One thing is for sure. If the holy spirit was active at the conclave of cardinals, then the spirit of John Paul II certainly was too. The new pope was his chosen successor and the cardinals accepted that.

I will admit I would have preferred a pope who was not quite so much a conservative figurehead. The Hitler's Youth business just produces a ready made target for anti-Catholics. On the other hand, they hate the Church for what it is and would never warm to a pope unless he completely sold out to them. And that is something we did not want to see. As for my own predictions, the less said the better....

So what have we got?

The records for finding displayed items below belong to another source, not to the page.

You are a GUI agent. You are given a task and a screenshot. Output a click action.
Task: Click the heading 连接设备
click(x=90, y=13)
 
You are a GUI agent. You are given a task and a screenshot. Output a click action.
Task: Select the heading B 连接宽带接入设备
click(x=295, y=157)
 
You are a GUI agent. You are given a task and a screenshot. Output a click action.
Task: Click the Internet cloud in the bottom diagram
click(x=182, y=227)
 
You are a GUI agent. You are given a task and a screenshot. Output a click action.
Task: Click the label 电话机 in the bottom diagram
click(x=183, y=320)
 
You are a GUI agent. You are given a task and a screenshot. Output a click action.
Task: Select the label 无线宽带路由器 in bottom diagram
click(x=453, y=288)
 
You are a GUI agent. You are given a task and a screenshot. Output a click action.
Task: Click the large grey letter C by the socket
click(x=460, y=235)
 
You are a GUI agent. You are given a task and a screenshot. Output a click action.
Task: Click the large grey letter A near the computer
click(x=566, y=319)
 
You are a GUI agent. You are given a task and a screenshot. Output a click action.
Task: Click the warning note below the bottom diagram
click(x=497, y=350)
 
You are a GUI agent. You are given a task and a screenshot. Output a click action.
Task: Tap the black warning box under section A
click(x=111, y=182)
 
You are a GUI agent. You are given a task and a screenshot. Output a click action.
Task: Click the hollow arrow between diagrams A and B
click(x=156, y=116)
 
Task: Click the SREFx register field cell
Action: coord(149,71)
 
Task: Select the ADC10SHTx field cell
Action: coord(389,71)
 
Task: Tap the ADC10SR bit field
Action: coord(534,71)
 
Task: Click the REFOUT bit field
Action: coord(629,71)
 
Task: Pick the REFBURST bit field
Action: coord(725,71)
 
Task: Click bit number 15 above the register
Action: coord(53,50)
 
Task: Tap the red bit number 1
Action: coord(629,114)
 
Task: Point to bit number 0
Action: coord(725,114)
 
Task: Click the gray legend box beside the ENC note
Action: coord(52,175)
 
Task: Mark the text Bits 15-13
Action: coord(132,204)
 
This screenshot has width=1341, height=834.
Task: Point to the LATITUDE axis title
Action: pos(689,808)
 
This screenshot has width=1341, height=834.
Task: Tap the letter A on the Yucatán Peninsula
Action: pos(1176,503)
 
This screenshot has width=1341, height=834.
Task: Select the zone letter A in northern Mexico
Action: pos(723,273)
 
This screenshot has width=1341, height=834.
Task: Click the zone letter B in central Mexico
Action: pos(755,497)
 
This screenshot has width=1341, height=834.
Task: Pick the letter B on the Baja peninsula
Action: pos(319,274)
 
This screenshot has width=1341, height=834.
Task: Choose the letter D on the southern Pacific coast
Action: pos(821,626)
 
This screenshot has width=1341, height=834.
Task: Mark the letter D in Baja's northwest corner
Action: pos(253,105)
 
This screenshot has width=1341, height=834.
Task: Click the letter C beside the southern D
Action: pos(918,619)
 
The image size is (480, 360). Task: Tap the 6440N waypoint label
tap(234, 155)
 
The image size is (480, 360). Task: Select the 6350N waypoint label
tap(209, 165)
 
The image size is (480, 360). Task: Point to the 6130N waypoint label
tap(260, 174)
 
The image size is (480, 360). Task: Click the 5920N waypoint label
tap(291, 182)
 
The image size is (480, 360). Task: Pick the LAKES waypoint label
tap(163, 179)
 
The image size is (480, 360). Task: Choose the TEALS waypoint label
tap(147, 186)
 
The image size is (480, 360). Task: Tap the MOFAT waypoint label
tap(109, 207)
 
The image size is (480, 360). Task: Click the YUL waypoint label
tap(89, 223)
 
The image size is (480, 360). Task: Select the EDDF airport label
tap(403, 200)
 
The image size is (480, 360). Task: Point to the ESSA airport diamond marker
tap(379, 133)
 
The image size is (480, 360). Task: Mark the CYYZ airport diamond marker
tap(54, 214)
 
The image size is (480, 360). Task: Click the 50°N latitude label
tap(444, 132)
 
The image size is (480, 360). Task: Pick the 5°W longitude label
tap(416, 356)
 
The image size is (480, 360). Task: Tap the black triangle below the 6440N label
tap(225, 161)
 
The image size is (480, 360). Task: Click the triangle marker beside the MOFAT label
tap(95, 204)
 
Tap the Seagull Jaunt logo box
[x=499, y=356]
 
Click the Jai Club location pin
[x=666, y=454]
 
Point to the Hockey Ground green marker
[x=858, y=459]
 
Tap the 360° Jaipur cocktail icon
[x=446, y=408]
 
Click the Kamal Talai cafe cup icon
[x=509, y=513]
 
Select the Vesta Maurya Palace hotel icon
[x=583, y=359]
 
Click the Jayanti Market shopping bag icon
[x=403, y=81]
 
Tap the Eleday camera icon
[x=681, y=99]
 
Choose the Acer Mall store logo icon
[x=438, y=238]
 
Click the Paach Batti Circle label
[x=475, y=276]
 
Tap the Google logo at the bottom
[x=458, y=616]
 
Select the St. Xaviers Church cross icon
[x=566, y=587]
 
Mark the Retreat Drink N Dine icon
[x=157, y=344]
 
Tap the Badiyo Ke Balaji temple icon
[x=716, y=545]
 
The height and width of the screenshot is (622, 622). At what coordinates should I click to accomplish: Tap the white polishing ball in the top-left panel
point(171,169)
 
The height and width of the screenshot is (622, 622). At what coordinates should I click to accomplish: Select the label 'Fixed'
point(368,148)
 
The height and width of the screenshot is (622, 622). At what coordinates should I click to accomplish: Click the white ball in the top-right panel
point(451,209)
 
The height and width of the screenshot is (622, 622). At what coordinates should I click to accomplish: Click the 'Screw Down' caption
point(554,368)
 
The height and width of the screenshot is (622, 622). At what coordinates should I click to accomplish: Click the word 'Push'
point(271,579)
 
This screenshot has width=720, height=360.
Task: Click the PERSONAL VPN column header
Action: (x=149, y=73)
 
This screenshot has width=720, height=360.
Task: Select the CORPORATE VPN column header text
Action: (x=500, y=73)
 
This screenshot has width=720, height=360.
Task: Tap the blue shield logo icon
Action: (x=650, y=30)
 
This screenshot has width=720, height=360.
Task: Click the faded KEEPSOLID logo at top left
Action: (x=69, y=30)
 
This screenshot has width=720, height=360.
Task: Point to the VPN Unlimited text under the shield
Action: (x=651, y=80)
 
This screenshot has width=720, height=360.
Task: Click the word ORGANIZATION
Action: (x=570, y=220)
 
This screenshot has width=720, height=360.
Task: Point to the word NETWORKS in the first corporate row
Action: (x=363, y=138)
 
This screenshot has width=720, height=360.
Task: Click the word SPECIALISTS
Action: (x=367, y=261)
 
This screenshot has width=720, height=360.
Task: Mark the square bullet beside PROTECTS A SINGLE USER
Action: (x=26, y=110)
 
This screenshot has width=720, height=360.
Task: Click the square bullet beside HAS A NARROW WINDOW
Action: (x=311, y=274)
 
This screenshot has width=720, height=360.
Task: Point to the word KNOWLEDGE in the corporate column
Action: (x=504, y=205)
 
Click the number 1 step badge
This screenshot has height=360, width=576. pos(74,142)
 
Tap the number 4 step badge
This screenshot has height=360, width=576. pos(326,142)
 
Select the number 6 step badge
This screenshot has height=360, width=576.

The finest intellect to occupy the throne of St Peter since... well ever, probably. A first class administrator when the Vatican administration is in a pretty poor state of repair. It is no good being a centraliser if the central machinery is not up to the job. A conservative yes, but one who has already admitted to some of the mistakes of the past. At least I don't have to worry about his orthodoxy.

One issue that I would like Benedict XVI to grasp with both hands is the liturgy. In the English speaking world, this has been on the skids for some time. We foolishly borrowed the Anglican ideas of 'inclusive language' and 'modern terminology' just when the Anglicans had rightly started to ditch the idea. I want to see the English liturgy develop some of the numinous lustre of the Book of Common Prayer, Latin to be used more often (especially Gregorian chant), traditional English hymns to be sung as they are by Anglicans and choirs that dress properly. It is the liturgy that allows most of us to get as close to God as we ever do and it needs to be a top priority. Here, at least, Vatican II was an unmitigated failure. Hard to believe that so much of the world's greatest music is set to the Catholic liturgy. Even Bach wrote a mass and he was Protestant!